9 juin 2011
[Souviens-moi — (suite sans fin).]

De ne pas oublier que, à mi-chemin de mon adolescence, Éric Lecot, compagnon de farniente estival et sosie gominé d’Elvis Presley, sans doute lassé de crooner en pur crâneur et de singer l’éternelle jeunesse du défunt King enterré sous son ubuesque poids mort pendant l’été 1977, a fini, lui, par se tirer une balle dans la bouche l’hiver suivant, avec le 22 long rifle de son grand-père, un rescapé d’Indochine et vitupérante caricature d’un chien de guerre.

De ne pas oublier qu’en ex-Yougoslavie les grands-mères conseillaient aux enfants couverts de boutons suspects de les habiller chaudement de vêtements rouge vif pour en finir plus vite avec leur hypothétique rougeole.

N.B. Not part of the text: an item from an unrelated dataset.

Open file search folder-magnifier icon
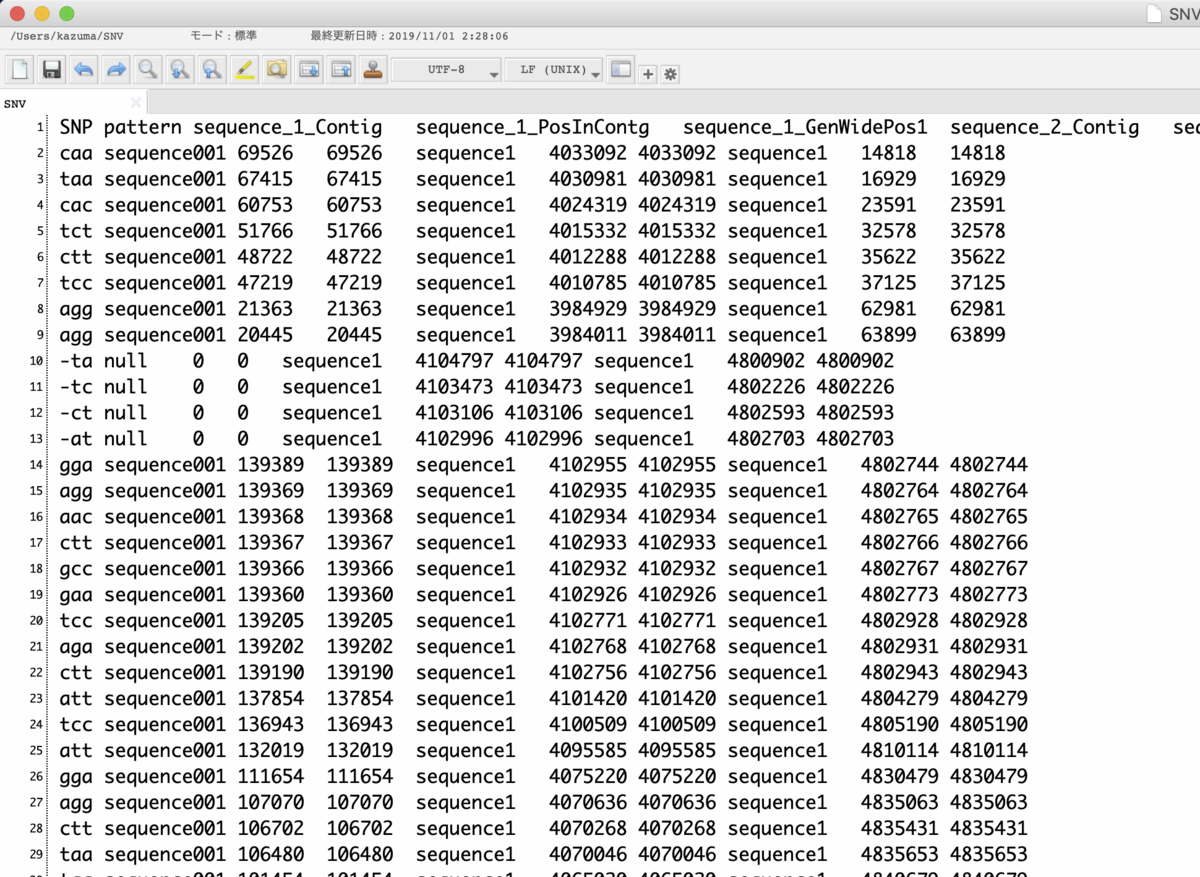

De ne pas oublier que, lors d’un récent débat sur l’œuvre de L.-F. Céline au Centre Beaubourg, face à un octogénaire prenant le micro pour accuser «les organisations juives internationales» d’avoir «voulu la guerre», j’ai perdu mon sang-froid et traité le vieil emmerdeur de «doublure lumière de Faurisson», faute d’avoir été prévenu par les organisateurs de la rencontre que, là, au troisième rang de la salle, ce provocateur aux cheveux blancs n’était autre que l’incurable négationniste, Robert Faurisson en personne, pris au dépourvu par la vraie fausse ingénuité de ma réplique.

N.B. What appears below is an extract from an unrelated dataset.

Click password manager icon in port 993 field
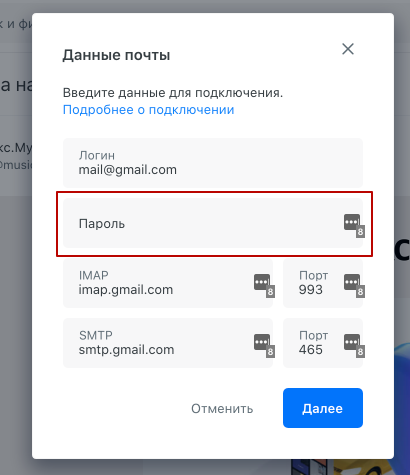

De ne pas oublier qu’un des plus éminents préhistoriens de Tunisie, spécialiste du néolithique, aura passé les dernières années de sa carrière à être sous-payé à travailler dans son petit coin, un placard même pas doré sur la colline de Byrsa, derrière le musée de Carthage, sous prétexte que sa mémoire vivante des fouilles archéologiques en cours dans le pays et d’autres sites classés par l’UNESCO risquait de porter ombrage aux opérations immobilières engagés sur des zones a priori non constructibles pour le seul bénéfice de l’entourage de l’ex-président Ben Ali.

De ne pas oublier, tandis que les années 70 tiraient à leur fin, ce blousons noir à la longue crinière gominée qui vendait à la criée un journal militant, la Nouvelle Action Royaliste, sur le trottoir du boulevard Saint-Michel et qui, pour mieux attirer la sympathie des passants alentour, lançait d’une voix gouailleuse cet immuable aphorisme : « La monarchie, c’est l’anarchie plus un ».

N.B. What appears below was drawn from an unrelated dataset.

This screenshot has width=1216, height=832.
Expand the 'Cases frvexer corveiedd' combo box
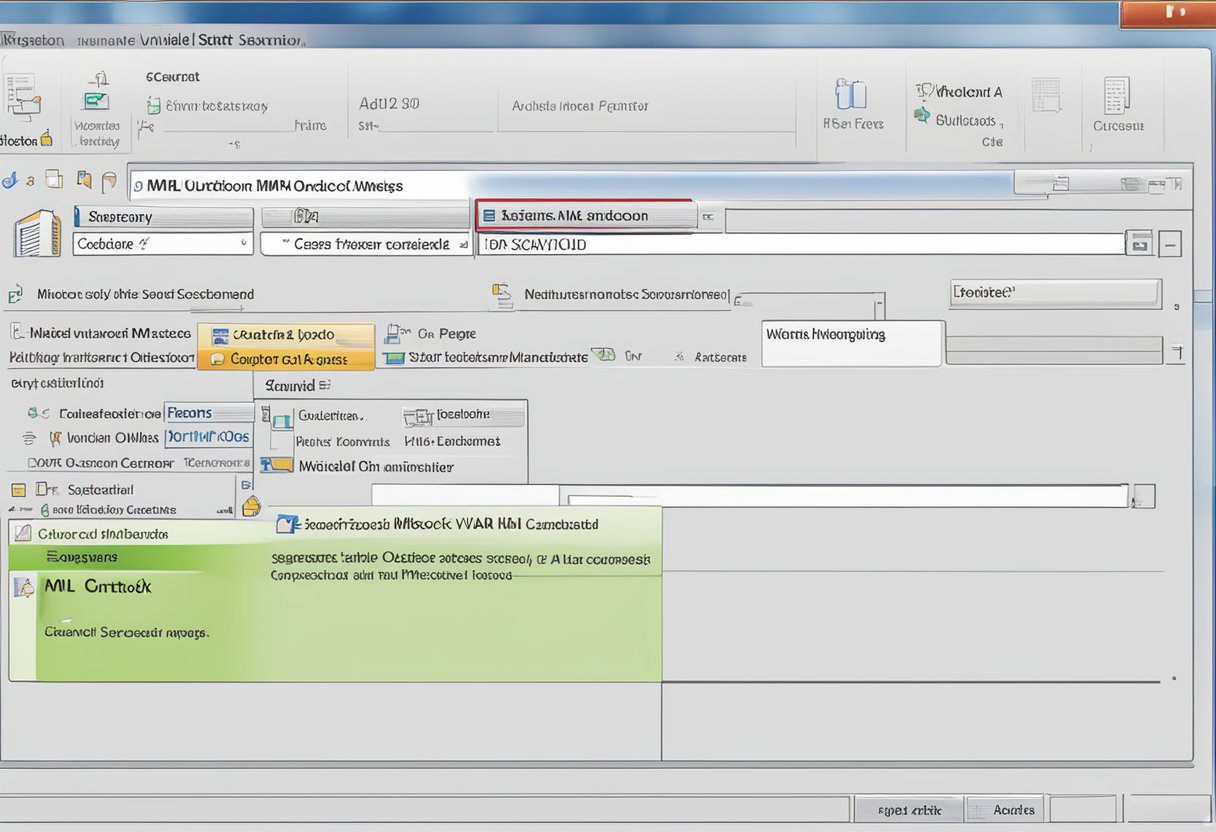tap(364, 242)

De ne pas oublier que depuis le pot commun des langues sémitiques, l’arabe et l’hébreu nomment la « bénédiction divine » d’une façon presque similaire et que ce même mot, adopté sur le tard dans l’usage d’un français familier sinon argotique, a légèrement changé de sens, abolissant le dieu censé porter bonheur pour ne plus signifier qu’une hasardeuse baraka.

De ne pas oublier que, seul de ma famille à avoir été visiter ma mère, méconnaissable après plus d’un mois d’agonie à l’hôpital Saint-Louis, dans sa toute dernière demeure, ce cercueil qui allait être aussitôt refermé puis mis en terre, j’ai compris, mais trop tard, qu’il ne serait plus jamais temps d’effacer le leurre effroyable qu’une telle vision allait imprimer en moi.